Parallel imports at the crossroads

Russian Federation

Parallel imports have long been an issue in Russia. For some time the status of parallel imports was obscure - the courts acted erratically, sometimes ruling in favour of the trademark owners, sometimes in favour of the parallel importers. Then, in order to clarify the situation, the law was changed to state unequivocally that trademark rights were exhausted only with regard to goods sold legally in Russia. The court practice was rectified accordingly, and the courts thus ruled against the parallel importers, with some rare exceptions.

In the meantime, the parallel import lobby did not sit on its hands - the strongest advocate of the principle of international exhaustion of trademark rights being the anti-monopoly body.

Collected data entries
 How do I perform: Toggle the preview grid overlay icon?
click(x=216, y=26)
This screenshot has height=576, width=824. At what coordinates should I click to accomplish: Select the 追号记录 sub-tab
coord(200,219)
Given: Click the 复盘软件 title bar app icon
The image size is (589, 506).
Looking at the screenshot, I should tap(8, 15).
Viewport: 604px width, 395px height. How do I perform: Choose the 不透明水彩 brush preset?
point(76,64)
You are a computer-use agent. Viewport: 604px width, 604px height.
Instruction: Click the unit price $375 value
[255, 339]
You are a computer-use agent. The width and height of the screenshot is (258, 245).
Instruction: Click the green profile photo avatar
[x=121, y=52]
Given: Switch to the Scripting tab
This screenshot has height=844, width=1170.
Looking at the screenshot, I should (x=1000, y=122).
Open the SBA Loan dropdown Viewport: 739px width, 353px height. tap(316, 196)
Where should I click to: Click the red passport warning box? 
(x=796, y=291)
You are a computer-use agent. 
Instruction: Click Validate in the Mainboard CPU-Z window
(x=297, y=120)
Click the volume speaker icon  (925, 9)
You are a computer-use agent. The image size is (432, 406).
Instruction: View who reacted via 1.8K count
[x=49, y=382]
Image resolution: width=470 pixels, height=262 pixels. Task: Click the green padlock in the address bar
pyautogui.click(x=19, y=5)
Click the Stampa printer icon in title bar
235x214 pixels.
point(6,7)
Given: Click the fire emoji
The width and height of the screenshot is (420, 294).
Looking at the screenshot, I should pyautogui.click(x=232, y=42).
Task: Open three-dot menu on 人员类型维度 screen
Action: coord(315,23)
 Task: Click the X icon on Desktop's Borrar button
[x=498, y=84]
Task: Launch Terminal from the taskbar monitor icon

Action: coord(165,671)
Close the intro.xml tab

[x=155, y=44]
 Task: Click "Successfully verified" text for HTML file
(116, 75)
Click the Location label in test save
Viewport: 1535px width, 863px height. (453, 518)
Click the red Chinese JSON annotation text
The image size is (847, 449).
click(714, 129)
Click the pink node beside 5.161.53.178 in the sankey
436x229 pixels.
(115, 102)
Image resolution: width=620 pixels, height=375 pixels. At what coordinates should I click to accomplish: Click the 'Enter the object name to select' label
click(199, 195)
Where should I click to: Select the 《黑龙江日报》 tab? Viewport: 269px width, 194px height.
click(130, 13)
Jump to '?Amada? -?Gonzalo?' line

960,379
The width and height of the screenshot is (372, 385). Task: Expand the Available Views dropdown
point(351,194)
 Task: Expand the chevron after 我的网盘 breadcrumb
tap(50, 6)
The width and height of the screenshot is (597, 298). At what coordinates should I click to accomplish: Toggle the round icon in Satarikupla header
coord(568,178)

* _Task set_
A) Please rewrite everything in the parallel imports text from "Russian Federation" down to "some rare exceptions.", swapping "trademark owners" for "rights holders".
B) Carry the text on parallel imports in Russia forward from its last sentence.
These rows have nothing to do with the text on parallel imports.

* _Responses by task_
A)
Russian Federation

Parallel imports have long been an issue in Russia. For some time the status of parallel imports was obscure - the courts acted erratically, sometimes ruling in favour of the rights holders, sometimes in favour of the parallel importers. Then, in order to clarify the situation, the law was changed to state unequivocally that trademark rights were exhausted only with regard to goods sold legally in Russia. The court practice was rectified accordingly, and the courts thus ruled against the parallel importers, with some rare exceptions.

B)
This issue has been hotly contested in Russia, complicated by the fact that the country is a member of the Eurasian Economic Union (which, until May 2015, consisted of Russia, Kazakhstan, Belorussia and Armenia). In May 2015 Kyrgyzstan officially became a member of the union, and it is expected that it will ratify the agreement within a month. There are no customs borders within the Eurasian Economic Union, meaning that there is free movement of goods between the member countries. The regime for the exhaustion of rights within the union is regional, and any changes sought in this respect would need to be approved by all member countries.

To complicate matters further, Russia has been experiencing an economic crisis over the past year, mainly due to falling oil prices. The rouble lost 30% of its value and prices went up accordingly. Against this background, the parallel import lobby sounded an alarm which was heard by the government.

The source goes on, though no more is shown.